[Opening DOCUMENT EXCERPT section]

Tender, calm, and so peaceful:
A requiem that dwells on
Eternal rest and light, peace,
Mercy and welcome.
Grace and elegance,
Music that soothes and comforts:
The more I have read about Gabriel Fauré, the more I have wanted to read. And the more I have listened to his music, the more I have wanted to hear. What a fascinating fellow!
He was drawn to music at an early age, and was sent to study at a music school in Paris, which in time was headed by Camille Saint-Saëns. At first, Saint-Saëns was Fauré’s teacher, but the two became close friends.
After graduation, Fauré worked as a church organist…until he showed up one Sunday morning in his evening clothes after partying all night. Thereafter, he became the organist at a different church.1
He fought in the Siege of Paris during the Franco-Prussian War and was awarded the Croix de Guerre. 1
After the war, he was choirmaster at Saint-Sulpice, where Charles-Marie Widor was organist. The church had two organs, and the two would improvise together, trying to trick each other with unexpected key changes. Saint-Saëns described Fauré as “a first-class organist when he wanted to be.” 1
As a professor at the Paris Conservatory, Fauré taught Maurice Ravel and Nadia Boulanger, among others. He later became the school’s director, and modernized procedures and updated the curriculum to include works by Debussy and Wagner. Old-timers were not amused by the inclusion of this newfangled music. However, the group of contemporary composers known as Les Six adored him. 1
Fauré’s music spanned the period between Romanticism and 20th century music. His later music hints at the changes that were occurring at the time, away from a fixed tonality and traditional chord progressions, and toward more amorphous harmonies. His last work was his first string quartet, finished less than two months before he died. 1
An example of Fauré embracing the modern is now a great treasure. He recorded a number of piano rolls, and through them, we can hear him playing his own music. At the links you can hear Fauré play his Pavane (Op. 50), a Valse Caprise from Op. 38, a Valse Caprice from Op. 59, and Nocturne No. 7 (Op. 74).

[Closing DOCUMENT EXCERPT section]

## [TASK INSTRUCTIONS]
[A] Answer these questions from the piece on Gabriel Fauré:
(i) Who eventually headed the Paris music school where Fauré studied?
(ii) What award did Fauré receive for fighting in the Siege of Paris?
(iii) What was Fauré's last work?
[B] Does the piece on Gabriel Fauré support each statement below? Answer yes or no, and quote the words that decide it.
(i) Fauré was choirmaster at Saint-Sulpice while Charles-Marie Widor was its organist.
(ii) The composers known as Les Six disliked Fauré.
(iii) As director, Fauré added works by Debussy and Wagner to the curriculum.
[C] List every person other than Fauré whom the piece on Gabriel Fauré names.

[Opening SOURCE MATERIAL section]

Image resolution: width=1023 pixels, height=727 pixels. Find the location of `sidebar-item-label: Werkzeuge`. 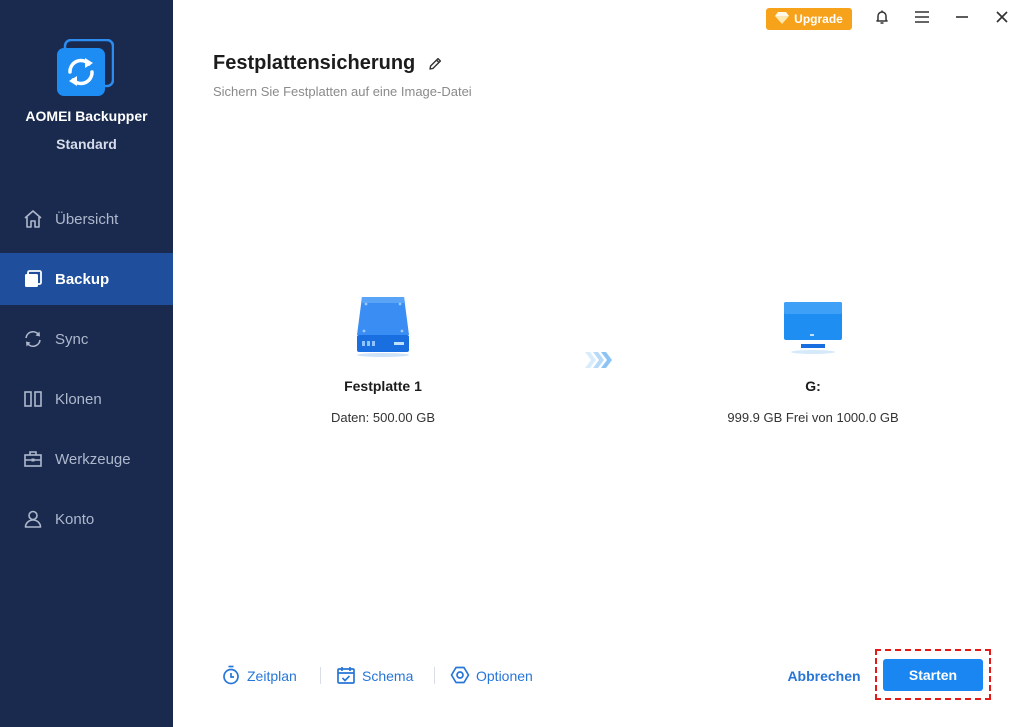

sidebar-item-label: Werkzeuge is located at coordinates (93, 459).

[Closing SOURCE MATERIAL section]

## [SOLUTIONS FOR EACH TASK]
[A]
(i) Camille Saint-Saëns
(ii) The Croix de Guerre
(iii) His first string quartet

[B]
(i) Yes: "he was choirmaster at Saint-Sulpice, where Charles-Marie Widor was organist"
(ii) No: "the group of contemporary composers known as Les Six adored him"
(iii) Yes: "updated the curriculum to include works by Debussy and Wagner"

[C] Camille Saint-Saëns, Charles-Marie Widor, Maurice Ravel, Nadia Boulanger, Debussy, Wagner